Chicago Police Department starts door-to-door visits to fight violence
CHICAGO – Chicago Police are set to kick off an experiment Friday in a neighborhood on the city’s West Side, hoping to alert would-be criminals that they’re being watched and face stiff penalties if they’re convicted of crimes.
The Chicago Sun-Times reported that a commander will begin knocking on doors to deliver warning letters to about 20 people who statisticians say are most likely to either be shot or become shooters themselves.
The “custom notifications” come after police identified more than 400 “hot people” across the city who are most likely to be involved in often fatal shootings that have drawn national attention to gang violence.
“We’re saying, ‘We know who you are, we know what you do and your chance of dying in a homicide is much greater than John Q. Citizen,’” said Police Superintendent Garry McCarthy.
The letters also say people will face stiff penalties if they’re arrested for a violent crime.
The effort is limited to a single district in the Austin neighborhood, though police hope to expand the practice as gang violence escalates. They’re also considering tapping into so-called “influentials” – people such as coaches and pastors who may be able to accompany police on future visits.
They’re also considering whether to use the tactic in special situations.

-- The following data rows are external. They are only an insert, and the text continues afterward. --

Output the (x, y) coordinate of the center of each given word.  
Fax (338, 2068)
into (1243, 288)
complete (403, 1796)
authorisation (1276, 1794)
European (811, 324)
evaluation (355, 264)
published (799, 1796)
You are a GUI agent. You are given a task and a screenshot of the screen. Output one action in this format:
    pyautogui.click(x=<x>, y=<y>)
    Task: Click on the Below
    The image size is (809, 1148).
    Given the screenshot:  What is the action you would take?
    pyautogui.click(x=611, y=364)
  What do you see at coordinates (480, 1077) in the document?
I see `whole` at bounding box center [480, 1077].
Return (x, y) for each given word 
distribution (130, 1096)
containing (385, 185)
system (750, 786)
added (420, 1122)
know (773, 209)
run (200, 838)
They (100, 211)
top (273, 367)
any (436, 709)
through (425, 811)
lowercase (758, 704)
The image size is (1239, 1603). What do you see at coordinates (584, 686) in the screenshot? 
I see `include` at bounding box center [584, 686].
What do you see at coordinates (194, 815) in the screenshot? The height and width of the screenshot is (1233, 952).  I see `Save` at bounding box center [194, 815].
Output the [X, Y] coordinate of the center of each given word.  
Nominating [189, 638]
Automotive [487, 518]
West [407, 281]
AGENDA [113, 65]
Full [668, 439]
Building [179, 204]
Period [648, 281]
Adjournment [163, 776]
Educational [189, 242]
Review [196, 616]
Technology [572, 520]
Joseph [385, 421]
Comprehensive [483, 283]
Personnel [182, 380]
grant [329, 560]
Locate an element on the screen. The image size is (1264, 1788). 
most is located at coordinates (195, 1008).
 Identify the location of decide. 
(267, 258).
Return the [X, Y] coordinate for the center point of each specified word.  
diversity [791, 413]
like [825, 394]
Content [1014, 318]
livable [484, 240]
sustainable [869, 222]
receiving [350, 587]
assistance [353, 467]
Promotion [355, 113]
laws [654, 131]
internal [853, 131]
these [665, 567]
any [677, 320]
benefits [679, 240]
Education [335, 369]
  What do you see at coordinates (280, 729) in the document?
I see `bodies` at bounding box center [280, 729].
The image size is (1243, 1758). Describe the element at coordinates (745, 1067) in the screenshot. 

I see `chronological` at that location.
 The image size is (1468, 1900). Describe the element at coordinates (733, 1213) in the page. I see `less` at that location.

“We are looking to reach out and touch those individuals who are responsible for the violence in the city,” said Debra Kirby, who heads the department’s Bureau of Organizational Development.
Despite violent weekends – 11 people were shot and killed and dozens more wounded during the Fourth of July holiday weekend – police say overall violence in the city is down.
As of Thursday, police said murders were down 26 percent this year while overall crime had fallen 15 percent compared to the same period last year.